*** DATA IN THIS EXERCISE ***
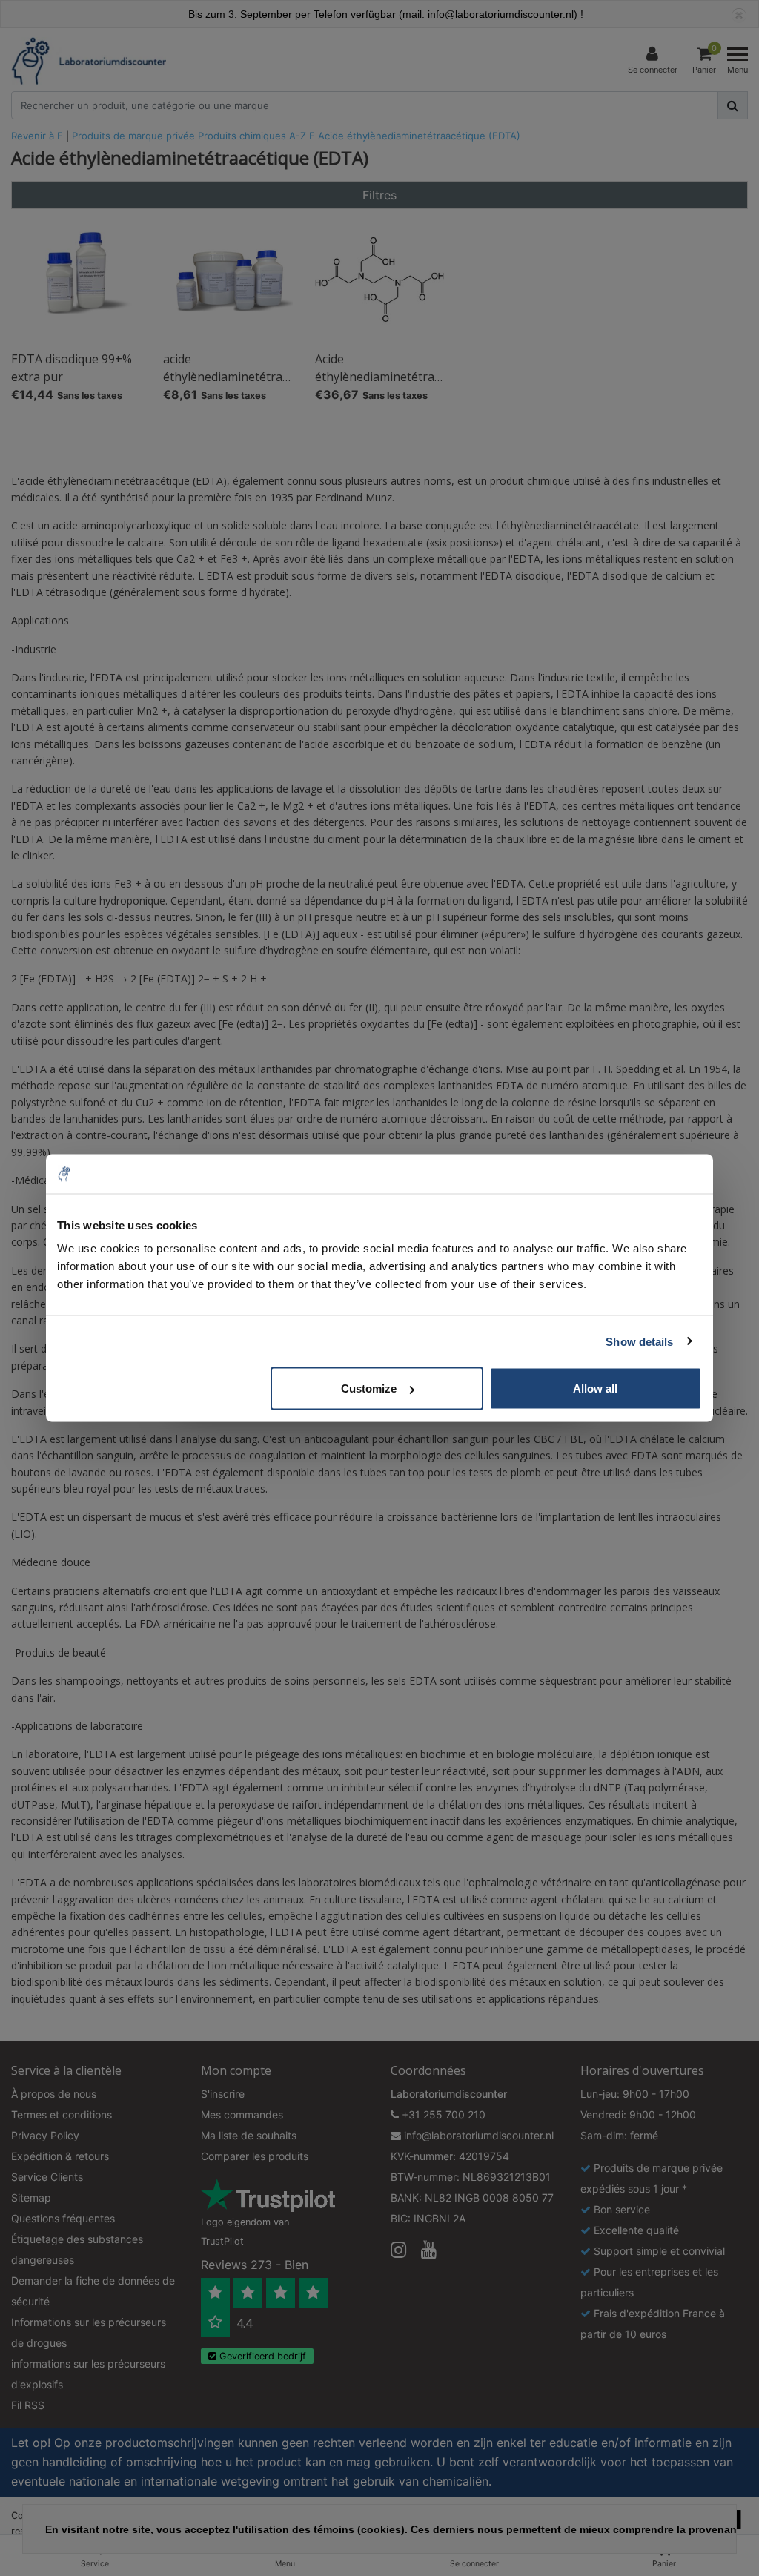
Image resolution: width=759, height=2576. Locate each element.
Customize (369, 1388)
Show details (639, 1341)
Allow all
*** End of DATA IN THIS EXERCISE ***
*** DATA IN THIS EXERCISE ***
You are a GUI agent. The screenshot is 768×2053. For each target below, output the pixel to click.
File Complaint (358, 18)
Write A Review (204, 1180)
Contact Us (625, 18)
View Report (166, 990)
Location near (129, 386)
*** End of DATA IN THIS EXERCISE ***
*** DATA IN THIS EXERCISE ***
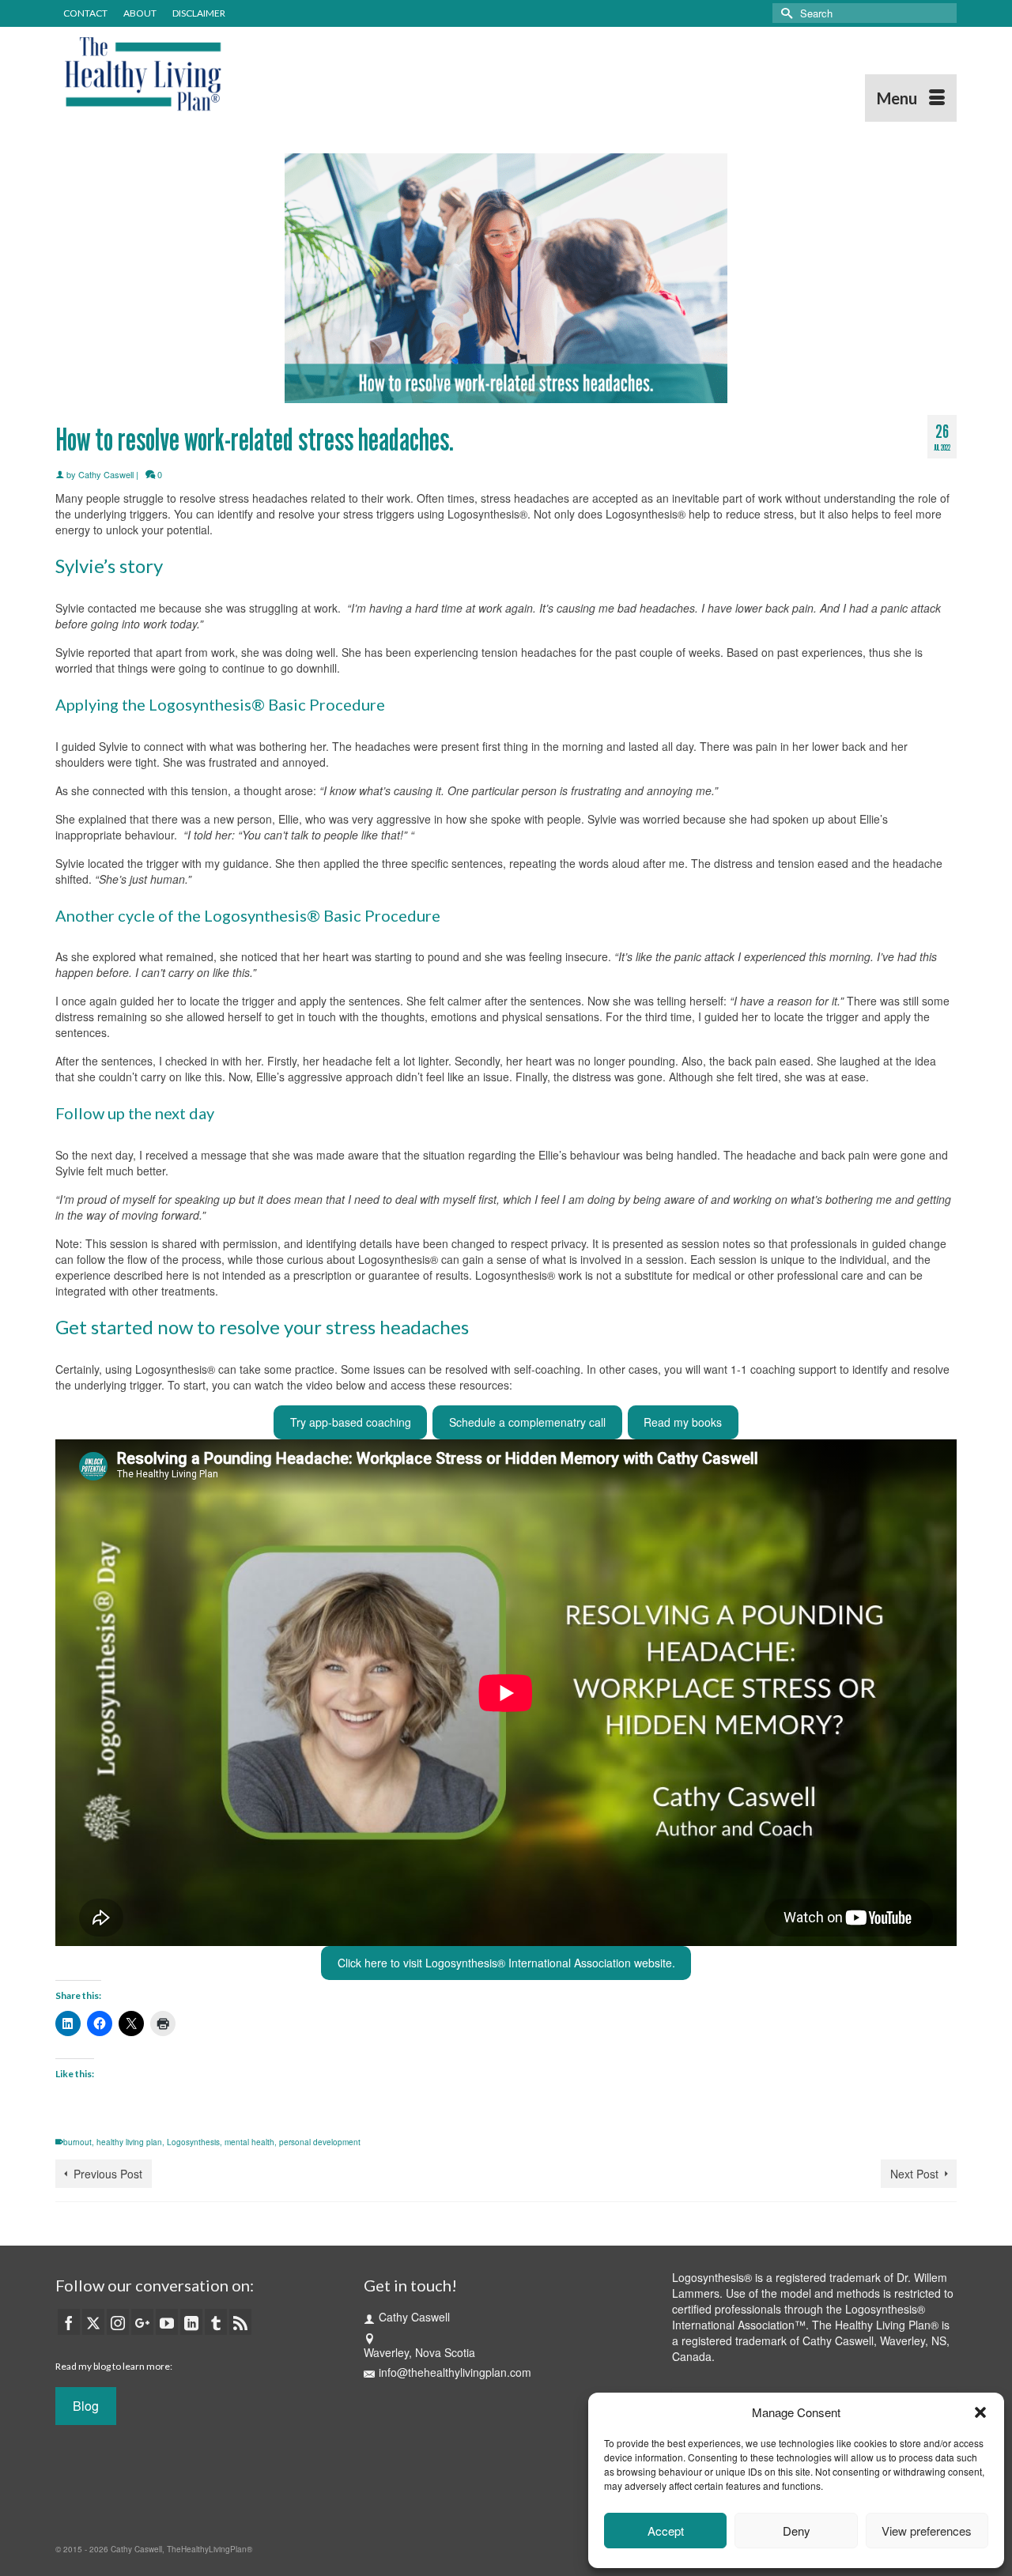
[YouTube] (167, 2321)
*** End of DATA IN THIS EXERCISE ***
WHAT IS REQUIRED →
Using the string "each" as the search term, count the lines of the data above that hold it and report that number alone.

WORKED SOLUTION →
2